Унаи не верил, что можно выздороветь, не попив теплой оленьей крови. Я выздоровел. Цинге оставил только два зуба.

Но тогда в тайге мне не на чем было варить хвойный отвар. Поймав тетерева, я прежде всего выпил его кровь до последней капли. Потом лежал в пустой медвежьей берлоге и жевал сырое мясо, слушая вой метели над головой.

Через два дня встал и пошел. Ноги мои больше не дрожали, глаза не застилало туманом.

А может быть, меня спас не тетерев. Просто я отлежался в берлоге, пришел в себя и, успокоившись, легко нашел дорогу домой. Перед тайгой нельзя показывать страх. Тайга не любит трусов. Если ты заблудился, если у тебя нет еды, не говори этого тайге. Не кричи, словно тебя режут, не кидайся из стороны в сторону, как сумасшедший, а сначала сядь и постарайся успокоиться. Сделай вид, будто сам пришел сюда, будто именно это место искал всю последнюю неделю, будто здесь, под землей, под слоем мягкого мха лежит что-то вроде клада, за которым тебя послали. Рассуждая так, приди в себя, осмотрись, поешь. Да-да, поешь! Тайга накормит всякого, кто внимателен к ней и, самое главное, не брезгует ее угощениями.

Если тебе не нравится слово «клад», замени его другим, скажем, «залежи урановой руды». А почему бы и нет?

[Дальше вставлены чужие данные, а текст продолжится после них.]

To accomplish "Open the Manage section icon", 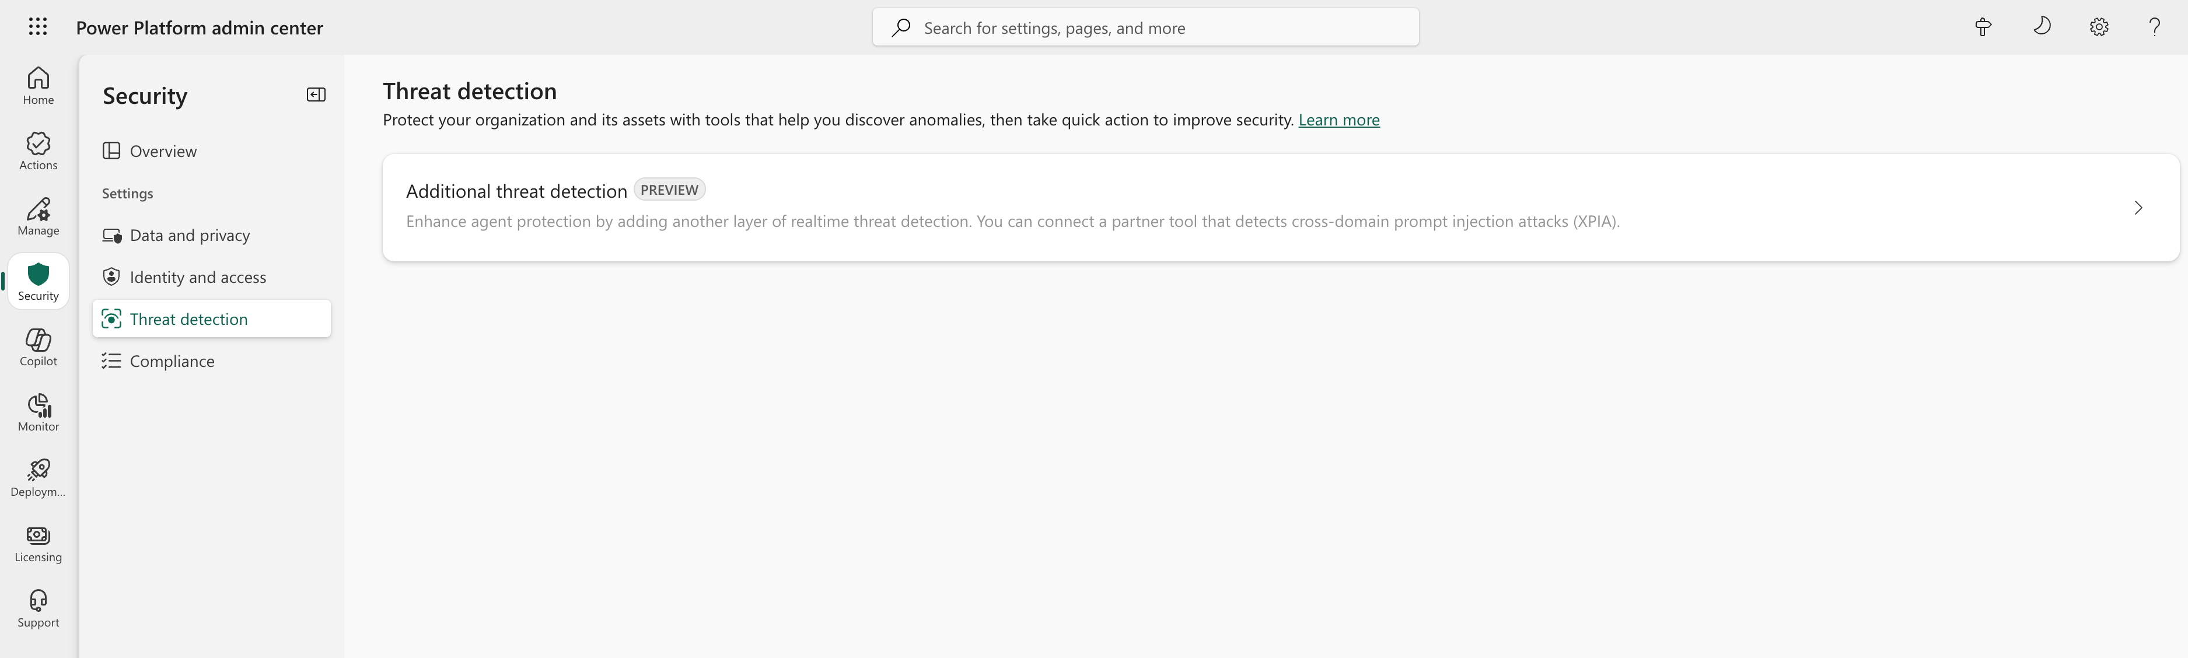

Ведь наша партия — все восемнадцать человек — как раз за этим и посланы сюда.

Я понимаю, это секрет, который лучше не разглашать, но наедине с тайгой можно говорить о любых секретах. Она знает много тайн, но очень неохотно с ними расстается.

Мой друг Иван Унаи хитер. Кроме того, он родился и вырос на Тунгуске, но и он иногда говорит, качая своей круглой, как шар, головой:

— Тайга ушел — в воду нырнул. След терял. Много шел, близко шел, ничего не знал. Никто не знал. Один тайга знал. Однако молчал. Такой тайга…

О приходе весны я почему-то всегда узнаю последним. Первыми о ней возвещают мыши. Они живут между внутренней обшивкой землянки и бревнами, которые примыкают к земляным стенкам. В этом промежутке они устраивают свадьбы, плодятся, выращивают потомство. Крошечные мышата иногда выбегают на середину моего жилища. Их никто не пугает, и они делают что хотят.

вернуться

1

После 1945 года в Эвенкии были переименованы многие поселки и стойбища. Автор дает их в прежнем названии.